%%

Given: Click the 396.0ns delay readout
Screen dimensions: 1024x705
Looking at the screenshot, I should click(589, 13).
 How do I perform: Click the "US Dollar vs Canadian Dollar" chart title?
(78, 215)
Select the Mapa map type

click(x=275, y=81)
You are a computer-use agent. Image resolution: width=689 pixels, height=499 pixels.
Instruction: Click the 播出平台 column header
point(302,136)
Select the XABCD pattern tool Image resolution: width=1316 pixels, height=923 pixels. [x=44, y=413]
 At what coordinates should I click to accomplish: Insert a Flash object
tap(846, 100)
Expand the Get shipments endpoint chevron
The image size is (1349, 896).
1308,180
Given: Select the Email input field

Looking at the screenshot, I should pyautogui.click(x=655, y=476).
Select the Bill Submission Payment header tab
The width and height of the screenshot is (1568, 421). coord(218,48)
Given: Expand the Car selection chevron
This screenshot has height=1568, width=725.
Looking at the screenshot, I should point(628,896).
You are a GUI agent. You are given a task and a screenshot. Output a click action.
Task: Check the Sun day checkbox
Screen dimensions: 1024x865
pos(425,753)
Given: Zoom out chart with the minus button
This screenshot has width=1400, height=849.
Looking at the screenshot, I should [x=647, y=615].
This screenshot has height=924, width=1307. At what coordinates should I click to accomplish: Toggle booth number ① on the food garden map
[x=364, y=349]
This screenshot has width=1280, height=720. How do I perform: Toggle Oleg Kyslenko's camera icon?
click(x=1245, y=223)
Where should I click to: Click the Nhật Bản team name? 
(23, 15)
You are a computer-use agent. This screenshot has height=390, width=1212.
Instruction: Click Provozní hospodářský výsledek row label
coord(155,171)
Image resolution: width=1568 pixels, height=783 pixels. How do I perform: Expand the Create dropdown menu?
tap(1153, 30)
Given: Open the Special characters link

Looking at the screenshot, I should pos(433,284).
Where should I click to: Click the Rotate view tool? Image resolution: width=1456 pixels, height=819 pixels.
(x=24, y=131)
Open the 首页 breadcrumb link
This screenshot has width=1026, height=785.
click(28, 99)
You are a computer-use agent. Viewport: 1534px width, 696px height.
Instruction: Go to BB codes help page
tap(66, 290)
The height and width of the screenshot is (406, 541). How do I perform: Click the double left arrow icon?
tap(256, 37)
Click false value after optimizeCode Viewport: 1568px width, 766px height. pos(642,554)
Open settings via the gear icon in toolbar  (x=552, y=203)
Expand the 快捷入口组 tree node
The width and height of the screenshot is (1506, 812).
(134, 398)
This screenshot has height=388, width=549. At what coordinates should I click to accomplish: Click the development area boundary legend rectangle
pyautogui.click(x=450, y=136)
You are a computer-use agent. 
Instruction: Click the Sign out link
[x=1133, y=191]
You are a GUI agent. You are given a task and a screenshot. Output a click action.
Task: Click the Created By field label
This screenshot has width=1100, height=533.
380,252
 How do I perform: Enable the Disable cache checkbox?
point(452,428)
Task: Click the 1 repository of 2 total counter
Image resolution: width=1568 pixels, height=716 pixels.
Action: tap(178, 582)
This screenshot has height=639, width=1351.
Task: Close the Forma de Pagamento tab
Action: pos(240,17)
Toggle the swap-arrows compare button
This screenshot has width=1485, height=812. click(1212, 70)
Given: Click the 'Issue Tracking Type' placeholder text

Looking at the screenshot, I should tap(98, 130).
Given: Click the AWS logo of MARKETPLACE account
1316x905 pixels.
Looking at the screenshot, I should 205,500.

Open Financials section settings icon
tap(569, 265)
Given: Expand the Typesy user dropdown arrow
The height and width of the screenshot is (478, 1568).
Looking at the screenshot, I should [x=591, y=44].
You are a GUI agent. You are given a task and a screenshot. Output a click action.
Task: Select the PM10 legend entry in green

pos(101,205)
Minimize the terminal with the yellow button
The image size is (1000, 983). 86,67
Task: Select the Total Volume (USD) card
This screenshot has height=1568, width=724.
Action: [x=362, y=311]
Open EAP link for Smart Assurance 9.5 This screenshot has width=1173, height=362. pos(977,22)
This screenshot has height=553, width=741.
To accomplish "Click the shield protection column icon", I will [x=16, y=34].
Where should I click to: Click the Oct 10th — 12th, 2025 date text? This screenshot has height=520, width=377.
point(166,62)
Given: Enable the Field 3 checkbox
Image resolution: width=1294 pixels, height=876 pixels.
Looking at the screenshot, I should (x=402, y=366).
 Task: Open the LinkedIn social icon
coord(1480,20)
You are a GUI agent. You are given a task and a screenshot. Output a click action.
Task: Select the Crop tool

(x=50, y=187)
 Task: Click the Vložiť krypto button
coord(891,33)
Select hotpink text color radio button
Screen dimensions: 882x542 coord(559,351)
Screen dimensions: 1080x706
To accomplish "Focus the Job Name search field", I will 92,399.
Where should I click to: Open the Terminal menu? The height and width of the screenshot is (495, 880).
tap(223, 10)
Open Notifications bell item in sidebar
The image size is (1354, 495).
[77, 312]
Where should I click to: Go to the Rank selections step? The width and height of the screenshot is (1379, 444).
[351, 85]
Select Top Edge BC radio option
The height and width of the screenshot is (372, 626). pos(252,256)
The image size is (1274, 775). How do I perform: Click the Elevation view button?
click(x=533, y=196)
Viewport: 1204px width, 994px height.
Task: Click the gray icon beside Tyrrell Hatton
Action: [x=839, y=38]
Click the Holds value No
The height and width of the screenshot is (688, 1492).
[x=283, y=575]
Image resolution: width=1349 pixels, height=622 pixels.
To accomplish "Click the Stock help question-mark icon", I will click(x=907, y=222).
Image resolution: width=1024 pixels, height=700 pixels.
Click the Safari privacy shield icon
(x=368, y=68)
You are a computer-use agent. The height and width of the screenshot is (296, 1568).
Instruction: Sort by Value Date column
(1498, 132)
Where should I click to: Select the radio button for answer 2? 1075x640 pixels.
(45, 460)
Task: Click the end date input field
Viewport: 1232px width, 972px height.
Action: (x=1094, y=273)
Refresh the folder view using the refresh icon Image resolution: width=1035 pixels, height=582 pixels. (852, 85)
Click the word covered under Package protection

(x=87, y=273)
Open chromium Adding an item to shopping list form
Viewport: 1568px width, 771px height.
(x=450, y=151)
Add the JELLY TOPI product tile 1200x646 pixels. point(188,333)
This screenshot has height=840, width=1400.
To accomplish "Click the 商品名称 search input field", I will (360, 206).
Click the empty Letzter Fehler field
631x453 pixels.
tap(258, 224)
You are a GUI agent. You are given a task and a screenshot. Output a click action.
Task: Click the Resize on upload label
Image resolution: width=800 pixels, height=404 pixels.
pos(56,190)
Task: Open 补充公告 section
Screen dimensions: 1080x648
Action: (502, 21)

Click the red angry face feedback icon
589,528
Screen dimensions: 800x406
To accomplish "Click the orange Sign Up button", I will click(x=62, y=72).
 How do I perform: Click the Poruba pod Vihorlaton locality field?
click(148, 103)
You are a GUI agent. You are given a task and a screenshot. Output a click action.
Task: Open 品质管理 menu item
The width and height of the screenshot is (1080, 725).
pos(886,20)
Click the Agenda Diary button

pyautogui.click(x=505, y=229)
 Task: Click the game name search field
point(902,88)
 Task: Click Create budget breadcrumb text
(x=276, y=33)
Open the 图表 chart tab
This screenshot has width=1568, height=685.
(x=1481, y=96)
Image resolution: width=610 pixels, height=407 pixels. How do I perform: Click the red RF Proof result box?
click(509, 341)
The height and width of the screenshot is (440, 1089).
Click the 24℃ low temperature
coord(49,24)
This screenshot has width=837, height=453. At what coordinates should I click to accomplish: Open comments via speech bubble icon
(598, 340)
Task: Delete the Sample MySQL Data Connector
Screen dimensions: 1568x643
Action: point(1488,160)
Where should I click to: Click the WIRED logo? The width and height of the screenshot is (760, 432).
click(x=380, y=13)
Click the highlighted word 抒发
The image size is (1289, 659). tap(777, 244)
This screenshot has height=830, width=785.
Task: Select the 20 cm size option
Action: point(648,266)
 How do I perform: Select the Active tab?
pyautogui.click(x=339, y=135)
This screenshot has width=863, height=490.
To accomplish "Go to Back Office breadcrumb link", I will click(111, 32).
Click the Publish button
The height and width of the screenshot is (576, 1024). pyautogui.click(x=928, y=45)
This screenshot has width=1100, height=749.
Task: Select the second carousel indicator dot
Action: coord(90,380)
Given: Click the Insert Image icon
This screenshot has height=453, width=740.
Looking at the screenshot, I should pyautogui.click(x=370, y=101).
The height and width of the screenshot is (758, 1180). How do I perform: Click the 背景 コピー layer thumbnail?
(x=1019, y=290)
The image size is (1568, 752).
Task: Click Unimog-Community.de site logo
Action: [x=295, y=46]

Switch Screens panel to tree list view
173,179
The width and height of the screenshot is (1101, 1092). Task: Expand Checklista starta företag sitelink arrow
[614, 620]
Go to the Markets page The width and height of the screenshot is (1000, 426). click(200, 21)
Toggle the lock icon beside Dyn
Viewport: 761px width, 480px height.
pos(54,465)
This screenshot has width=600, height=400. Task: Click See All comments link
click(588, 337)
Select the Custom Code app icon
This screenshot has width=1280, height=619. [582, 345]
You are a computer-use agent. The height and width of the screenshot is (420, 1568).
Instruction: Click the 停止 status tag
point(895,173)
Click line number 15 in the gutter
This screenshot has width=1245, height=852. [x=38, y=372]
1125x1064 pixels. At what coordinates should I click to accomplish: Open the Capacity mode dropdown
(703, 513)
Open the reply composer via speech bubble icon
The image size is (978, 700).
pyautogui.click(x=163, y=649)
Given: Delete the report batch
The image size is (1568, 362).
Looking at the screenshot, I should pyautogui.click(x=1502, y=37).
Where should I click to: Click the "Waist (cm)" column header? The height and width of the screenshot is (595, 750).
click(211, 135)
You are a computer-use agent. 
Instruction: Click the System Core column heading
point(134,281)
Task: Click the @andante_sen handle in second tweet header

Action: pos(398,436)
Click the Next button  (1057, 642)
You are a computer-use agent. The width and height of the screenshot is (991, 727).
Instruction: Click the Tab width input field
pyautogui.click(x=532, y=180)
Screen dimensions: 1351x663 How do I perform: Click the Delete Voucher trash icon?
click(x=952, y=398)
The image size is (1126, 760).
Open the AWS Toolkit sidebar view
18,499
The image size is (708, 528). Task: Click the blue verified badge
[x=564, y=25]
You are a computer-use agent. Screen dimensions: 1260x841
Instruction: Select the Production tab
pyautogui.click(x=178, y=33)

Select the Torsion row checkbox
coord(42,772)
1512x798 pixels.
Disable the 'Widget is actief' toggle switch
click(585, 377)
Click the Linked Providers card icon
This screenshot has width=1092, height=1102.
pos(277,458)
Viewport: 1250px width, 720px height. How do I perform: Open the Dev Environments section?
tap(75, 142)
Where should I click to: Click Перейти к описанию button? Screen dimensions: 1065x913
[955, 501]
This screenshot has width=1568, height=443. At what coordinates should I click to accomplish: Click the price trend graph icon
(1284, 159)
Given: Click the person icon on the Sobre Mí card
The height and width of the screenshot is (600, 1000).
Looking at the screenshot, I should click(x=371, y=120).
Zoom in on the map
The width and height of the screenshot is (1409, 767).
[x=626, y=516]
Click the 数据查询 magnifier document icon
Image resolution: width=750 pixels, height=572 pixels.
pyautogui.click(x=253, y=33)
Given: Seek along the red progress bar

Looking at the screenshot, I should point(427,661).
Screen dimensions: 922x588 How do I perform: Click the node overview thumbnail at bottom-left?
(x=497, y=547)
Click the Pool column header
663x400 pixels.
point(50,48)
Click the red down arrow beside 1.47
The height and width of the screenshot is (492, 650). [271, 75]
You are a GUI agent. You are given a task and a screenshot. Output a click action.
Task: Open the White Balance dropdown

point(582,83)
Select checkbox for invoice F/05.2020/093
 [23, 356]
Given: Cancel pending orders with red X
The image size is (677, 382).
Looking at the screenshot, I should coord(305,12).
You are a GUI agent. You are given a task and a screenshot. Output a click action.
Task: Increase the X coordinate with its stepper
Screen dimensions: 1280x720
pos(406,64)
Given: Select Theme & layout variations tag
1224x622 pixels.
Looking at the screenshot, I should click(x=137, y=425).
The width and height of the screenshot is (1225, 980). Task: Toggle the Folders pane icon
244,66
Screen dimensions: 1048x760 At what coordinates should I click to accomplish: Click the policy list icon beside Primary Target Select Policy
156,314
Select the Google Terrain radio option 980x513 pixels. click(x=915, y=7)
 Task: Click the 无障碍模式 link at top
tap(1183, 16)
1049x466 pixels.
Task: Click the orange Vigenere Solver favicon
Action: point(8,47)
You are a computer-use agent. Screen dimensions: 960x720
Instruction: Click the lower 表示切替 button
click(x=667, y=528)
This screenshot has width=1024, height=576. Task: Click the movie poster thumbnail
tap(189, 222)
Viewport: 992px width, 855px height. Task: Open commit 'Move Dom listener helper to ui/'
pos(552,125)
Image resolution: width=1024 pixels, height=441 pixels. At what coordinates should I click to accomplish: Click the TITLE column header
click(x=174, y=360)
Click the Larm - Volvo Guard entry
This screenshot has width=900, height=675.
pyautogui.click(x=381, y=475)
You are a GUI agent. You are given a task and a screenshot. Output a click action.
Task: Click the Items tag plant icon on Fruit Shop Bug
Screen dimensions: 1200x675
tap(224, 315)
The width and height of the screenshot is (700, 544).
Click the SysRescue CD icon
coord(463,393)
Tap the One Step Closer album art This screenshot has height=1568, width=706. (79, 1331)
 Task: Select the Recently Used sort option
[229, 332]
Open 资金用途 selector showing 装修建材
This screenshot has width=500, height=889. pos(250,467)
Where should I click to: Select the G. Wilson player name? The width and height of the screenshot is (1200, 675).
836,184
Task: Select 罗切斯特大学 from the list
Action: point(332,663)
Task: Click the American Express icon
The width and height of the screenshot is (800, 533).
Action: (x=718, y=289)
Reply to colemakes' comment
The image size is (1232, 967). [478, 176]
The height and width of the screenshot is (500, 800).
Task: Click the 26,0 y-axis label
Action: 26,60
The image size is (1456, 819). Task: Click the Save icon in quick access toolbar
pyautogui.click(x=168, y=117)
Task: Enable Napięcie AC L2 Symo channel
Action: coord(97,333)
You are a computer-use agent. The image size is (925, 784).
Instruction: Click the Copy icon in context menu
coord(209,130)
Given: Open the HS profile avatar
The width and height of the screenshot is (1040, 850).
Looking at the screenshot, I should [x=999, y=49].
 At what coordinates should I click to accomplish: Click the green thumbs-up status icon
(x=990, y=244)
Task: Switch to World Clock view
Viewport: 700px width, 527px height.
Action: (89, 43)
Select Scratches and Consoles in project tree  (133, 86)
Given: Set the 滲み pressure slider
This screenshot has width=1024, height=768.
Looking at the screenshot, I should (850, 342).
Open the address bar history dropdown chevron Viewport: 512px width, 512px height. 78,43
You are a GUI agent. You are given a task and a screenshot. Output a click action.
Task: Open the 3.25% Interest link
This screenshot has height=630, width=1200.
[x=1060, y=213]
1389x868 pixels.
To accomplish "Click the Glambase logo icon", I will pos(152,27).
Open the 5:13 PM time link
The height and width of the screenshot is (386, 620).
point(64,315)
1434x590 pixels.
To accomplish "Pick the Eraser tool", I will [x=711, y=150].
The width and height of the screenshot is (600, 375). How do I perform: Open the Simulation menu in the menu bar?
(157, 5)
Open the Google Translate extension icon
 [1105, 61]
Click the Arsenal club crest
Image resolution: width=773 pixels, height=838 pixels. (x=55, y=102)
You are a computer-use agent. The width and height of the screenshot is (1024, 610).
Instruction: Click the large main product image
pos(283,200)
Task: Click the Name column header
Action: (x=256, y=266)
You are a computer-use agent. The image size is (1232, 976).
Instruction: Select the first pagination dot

%%

Problem requirements
Collect each line of the entries that has the word "card", copying it in full.

Exercise result
Task: Select the Total Volume (USD) card
Click the Linked Providers card icon
Given: Click the person icon on the Sobre Mí card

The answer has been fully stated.